=== Work to do ===
Copy the records again with "Deposit Tokens" swapped for "Withdraw Tokens" and every other part left the same.

##### Data

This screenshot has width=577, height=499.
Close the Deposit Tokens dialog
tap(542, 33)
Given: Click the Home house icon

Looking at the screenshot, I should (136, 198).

##########

=== Finished exercise ===
This screenshot has width=577, height=499.
Close the Withdraw Tokens dialog
tap(542, 33)
Given: Click the Home house icon

Looking at the screenshot, I should (136, 198).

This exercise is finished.